Mattie smacked her on the head. "Stop it! I thought you was crazy when you let him go outside. But, girl, the minute he hit that ice, he turned that crash cart into a bobsled."

"Woulda made a helluva run, too, if he hadn't broadsided that ambulance at the bottom of the hill." Timmie pulled her key out and blew on her cold, chapped fingers. "Be careful of the steps. I haven't salted any better than the county."

They clung to each other and the ice-slick porch posts to keep themselves upright. Timmie strode over the creaky step and pulled open her screen door.

"You get some answers about your old people tonight?" Mattie asked.

Timmie smiled almost benevolently. "I did. I see a light at the end of the tunnel, and this time it isn't a freight train."

Not a freight train. A superliner that smacked Timmie full in the face when she opened the door to her house and realized that her lights were on.

"Get out," she instinctively urged, hand back against Mattie.

"What?"

She hadn't left her lights on before leaving. She hadn't let anybody in her house. But somebody was there.

"What..."

Timmie stopped pushing. She'd just caught sight of the wall.

Her grandmother's cabbage rose wallpaper, spattered in gore.

"No. Oh, no."

Her first thought was that her father had gotten here. Sneaked out of Restcrest while she was busy with normal mayhem and completed his attempt to blow his brains out with that huge old .45 she'd hidden high in the front hall closet.

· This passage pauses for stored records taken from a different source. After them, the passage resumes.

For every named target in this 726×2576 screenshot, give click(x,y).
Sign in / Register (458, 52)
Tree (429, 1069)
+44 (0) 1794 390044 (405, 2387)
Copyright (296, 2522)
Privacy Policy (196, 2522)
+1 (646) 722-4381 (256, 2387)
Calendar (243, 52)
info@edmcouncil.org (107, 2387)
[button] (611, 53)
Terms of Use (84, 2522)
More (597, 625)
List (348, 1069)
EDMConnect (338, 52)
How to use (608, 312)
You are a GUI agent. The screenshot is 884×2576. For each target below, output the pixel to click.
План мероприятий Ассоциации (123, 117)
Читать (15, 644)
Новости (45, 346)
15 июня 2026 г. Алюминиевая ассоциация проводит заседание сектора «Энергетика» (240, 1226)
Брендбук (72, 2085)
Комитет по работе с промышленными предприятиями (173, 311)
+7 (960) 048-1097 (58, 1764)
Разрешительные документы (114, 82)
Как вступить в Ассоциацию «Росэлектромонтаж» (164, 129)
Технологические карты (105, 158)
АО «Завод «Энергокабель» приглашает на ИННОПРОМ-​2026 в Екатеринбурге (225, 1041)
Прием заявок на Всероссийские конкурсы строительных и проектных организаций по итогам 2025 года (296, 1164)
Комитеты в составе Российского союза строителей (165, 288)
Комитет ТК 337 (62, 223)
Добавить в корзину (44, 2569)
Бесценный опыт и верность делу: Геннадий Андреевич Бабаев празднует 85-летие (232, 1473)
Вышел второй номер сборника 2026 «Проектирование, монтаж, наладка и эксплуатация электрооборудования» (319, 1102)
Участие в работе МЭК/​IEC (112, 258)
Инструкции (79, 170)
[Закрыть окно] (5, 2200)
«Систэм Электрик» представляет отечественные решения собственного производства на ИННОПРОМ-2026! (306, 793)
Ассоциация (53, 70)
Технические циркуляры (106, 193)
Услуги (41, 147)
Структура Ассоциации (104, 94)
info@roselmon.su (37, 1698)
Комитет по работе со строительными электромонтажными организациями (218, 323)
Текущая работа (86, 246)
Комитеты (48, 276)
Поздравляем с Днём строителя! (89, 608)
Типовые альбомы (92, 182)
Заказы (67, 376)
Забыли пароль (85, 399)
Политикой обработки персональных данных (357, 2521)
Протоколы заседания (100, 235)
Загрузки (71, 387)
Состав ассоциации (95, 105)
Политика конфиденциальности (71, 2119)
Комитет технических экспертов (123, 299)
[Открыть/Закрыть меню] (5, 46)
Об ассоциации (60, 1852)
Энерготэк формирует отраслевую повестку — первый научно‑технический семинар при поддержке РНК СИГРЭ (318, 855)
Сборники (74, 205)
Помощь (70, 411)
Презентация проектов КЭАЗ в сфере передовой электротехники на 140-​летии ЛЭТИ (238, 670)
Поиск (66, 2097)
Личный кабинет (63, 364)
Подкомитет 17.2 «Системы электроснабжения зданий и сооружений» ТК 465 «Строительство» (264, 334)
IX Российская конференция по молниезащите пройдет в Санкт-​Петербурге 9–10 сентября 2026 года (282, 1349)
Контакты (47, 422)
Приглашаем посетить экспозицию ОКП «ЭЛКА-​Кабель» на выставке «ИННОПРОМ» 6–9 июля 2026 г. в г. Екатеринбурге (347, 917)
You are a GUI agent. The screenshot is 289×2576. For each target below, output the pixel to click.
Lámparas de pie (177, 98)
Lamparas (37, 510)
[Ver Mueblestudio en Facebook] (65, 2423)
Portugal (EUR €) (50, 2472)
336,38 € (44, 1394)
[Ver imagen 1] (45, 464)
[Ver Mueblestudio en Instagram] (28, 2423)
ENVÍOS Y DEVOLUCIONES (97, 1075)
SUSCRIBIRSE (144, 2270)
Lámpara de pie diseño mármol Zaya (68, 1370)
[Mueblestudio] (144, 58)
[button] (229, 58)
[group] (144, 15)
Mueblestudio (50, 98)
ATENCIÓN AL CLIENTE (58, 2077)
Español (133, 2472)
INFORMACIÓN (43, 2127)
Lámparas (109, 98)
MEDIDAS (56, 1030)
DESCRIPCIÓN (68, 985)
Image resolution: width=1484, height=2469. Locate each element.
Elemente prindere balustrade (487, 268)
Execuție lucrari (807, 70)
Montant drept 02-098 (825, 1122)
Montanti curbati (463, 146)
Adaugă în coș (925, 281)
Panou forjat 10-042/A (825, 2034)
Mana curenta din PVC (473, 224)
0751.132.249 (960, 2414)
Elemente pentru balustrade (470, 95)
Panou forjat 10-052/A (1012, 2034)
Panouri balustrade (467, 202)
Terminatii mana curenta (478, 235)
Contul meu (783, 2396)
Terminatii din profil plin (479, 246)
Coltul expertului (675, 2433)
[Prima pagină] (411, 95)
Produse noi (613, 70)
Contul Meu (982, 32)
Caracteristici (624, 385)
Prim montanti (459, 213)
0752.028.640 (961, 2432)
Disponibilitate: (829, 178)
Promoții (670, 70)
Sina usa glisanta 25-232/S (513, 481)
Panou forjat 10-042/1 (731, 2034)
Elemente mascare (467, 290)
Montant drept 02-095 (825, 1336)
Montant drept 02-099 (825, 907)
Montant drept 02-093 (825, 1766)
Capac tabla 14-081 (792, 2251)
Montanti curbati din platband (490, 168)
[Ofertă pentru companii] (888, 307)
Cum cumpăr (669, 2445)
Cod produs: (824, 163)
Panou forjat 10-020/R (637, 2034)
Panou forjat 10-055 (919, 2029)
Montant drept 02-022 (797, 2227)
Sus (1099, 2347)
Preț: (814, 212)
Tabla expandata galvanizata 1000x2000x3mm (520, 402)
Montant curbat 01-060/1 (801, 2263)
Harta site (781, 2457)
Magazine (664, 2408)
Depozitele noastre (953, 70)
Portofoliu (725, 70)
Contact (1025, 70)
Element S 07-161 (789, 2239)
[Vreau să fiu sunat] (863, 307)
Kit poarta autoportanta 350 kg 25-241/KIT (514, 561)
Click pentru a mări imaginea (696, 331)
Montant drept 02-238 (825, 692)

"Timmie?" Mattie, right behind her, didn't see it yet. She didn't hear the sudden, startled thudding of Timmie's adrenaline-stoked heart. No emergency room nurse could mistake the smell, though. Sweet, cloying, coppery. The smell of tissue and blood and destruction.

"Sweet Jesus..."

Timmie saw feet in tasseled loafers. Gray pinstriped pants. Long legs. She couldn't move. She couldn't look.

She couldn't stop.

His brains and his blood were spattered on her wall. His body lay across her living room floor where it had fallen, his pants dark with urine, his eyes wide and sightless, the right side of his head simply gone. And lying just beyond the reach of his right hand, her father's old .45.

"Oh, my dear sweet Jesus," Mattie whispered in sick dismay. "Timmie, who is that?"

Timmie choked. She tried to suck in a breath and sobbed instead. "Jason. My ex-husband."